> [PROBLEM] Within the entries that follow, show each line where the word "give" occurs.

Stored data
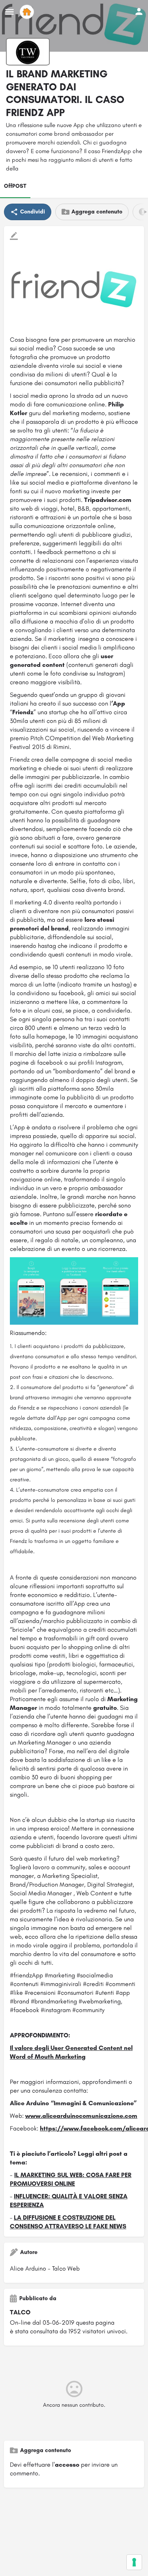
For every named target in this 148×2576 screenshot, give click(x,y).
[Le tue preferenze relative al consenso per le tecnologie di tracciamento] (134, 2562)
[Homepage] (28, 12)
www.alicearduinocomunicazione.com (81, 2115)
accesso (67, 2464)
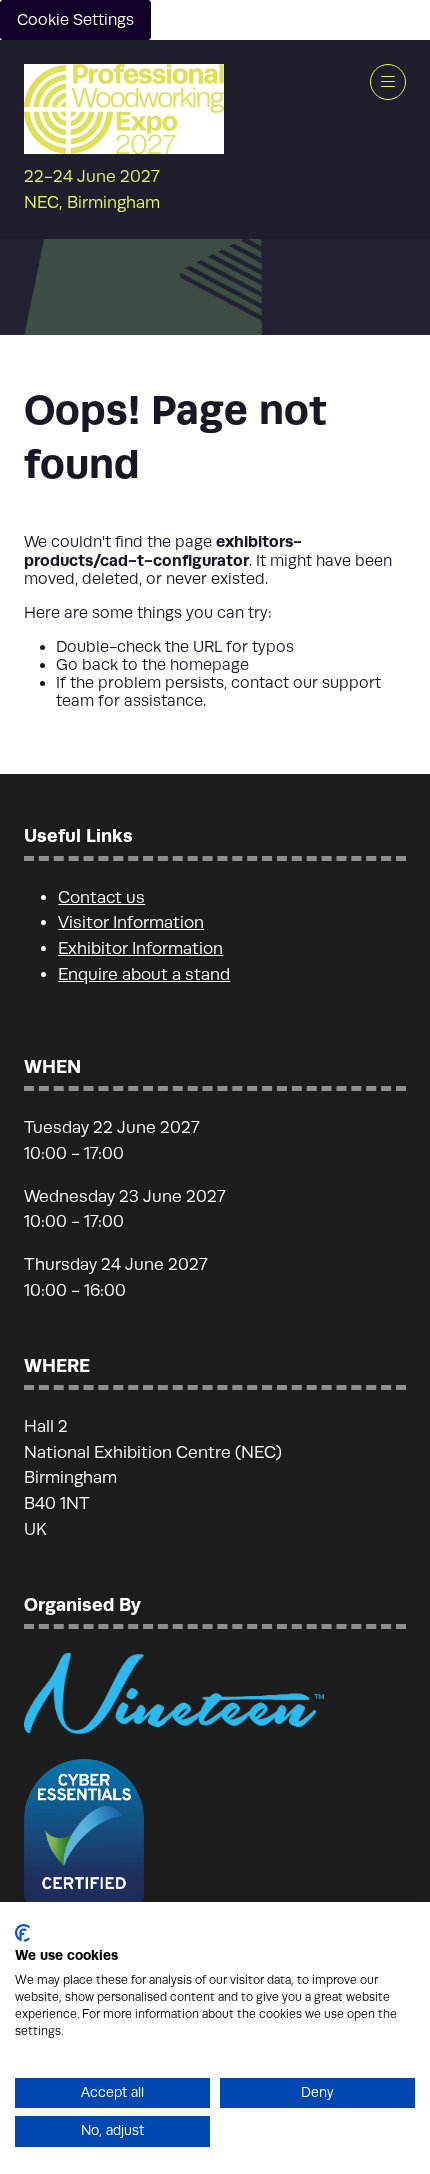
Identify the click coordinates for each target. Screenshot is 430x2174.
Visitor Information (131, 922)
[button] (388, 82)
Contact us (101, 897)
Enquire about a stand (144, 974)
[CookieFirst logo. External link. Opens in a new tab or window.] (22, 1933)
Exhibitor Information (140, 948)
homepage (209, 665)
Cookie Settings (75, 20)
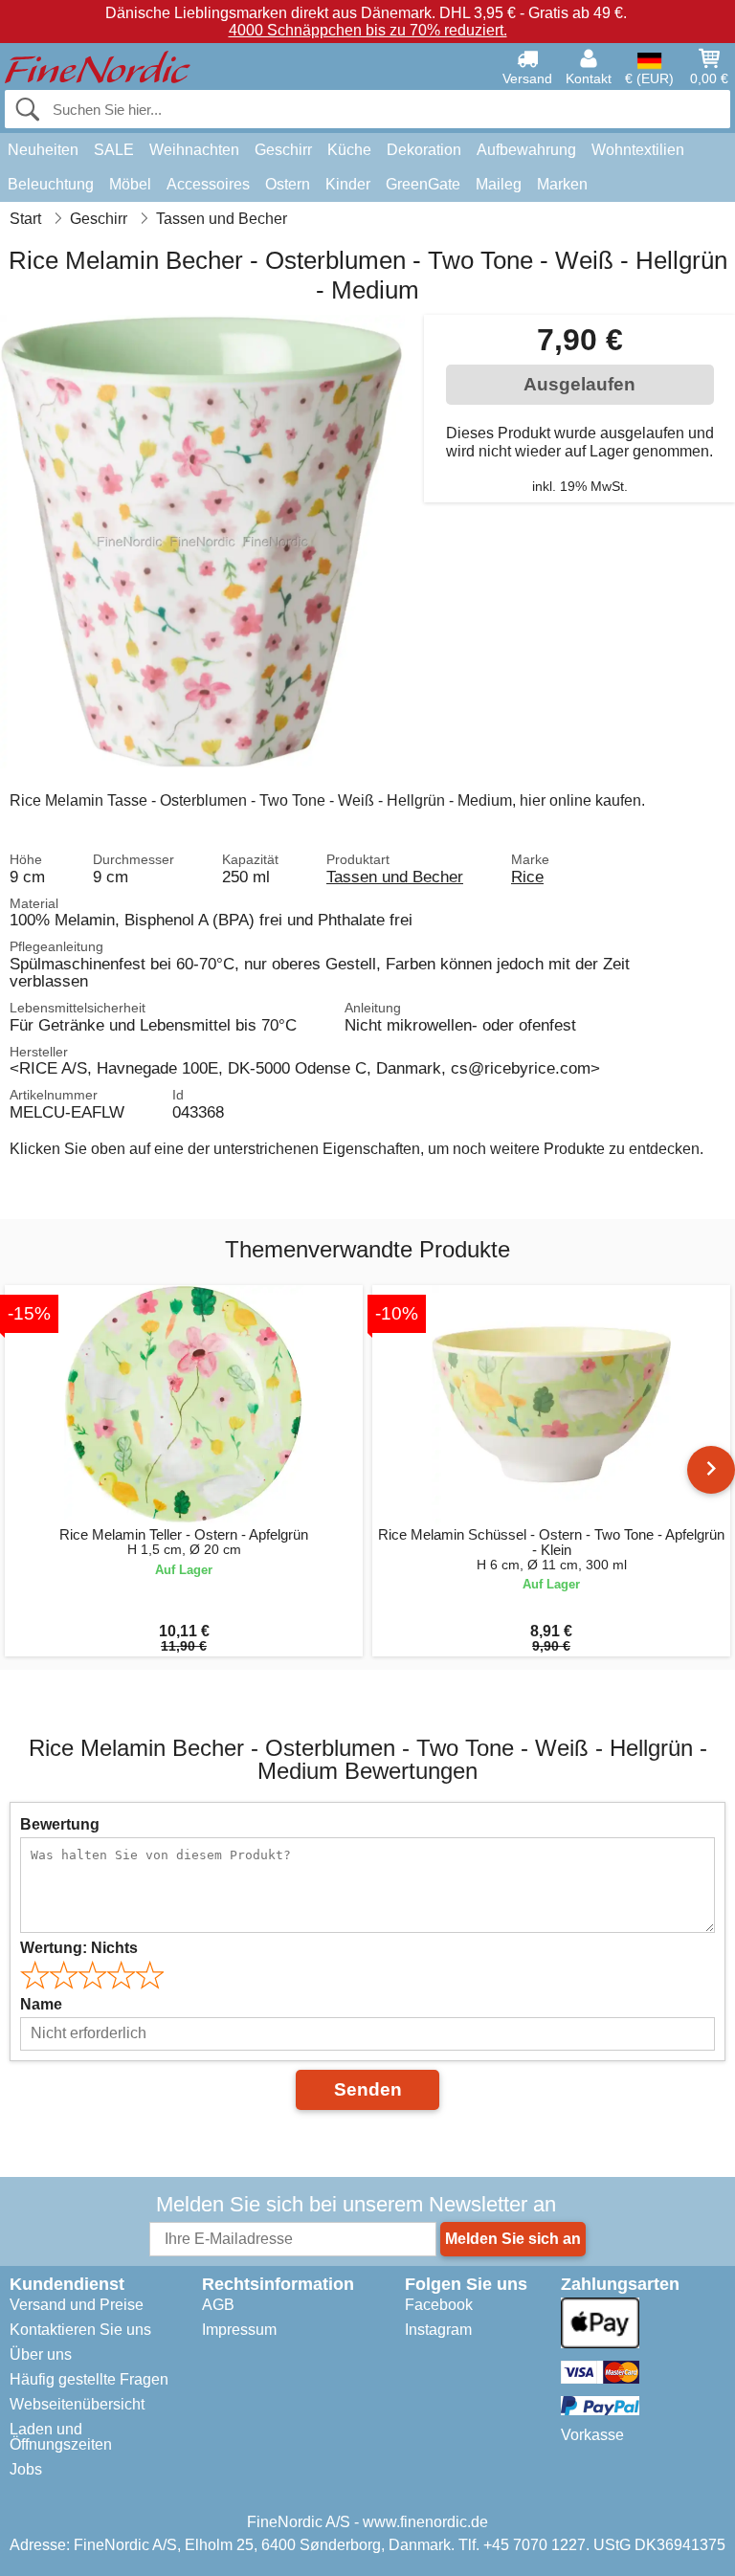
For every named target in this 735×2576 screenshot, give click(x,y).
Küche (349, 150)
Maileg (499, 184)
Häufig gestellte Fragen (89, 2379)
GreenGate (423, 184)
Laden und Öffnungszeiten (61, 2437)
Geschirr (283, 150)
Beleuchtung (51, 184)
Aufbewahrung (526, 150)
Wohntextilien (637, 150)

> [OUTPUT FOR THIS TASK]
For every named target in this 148×2576 screenshot, give click(x,y).
For every named target in this 735×2576 screenshot, give click(x,y).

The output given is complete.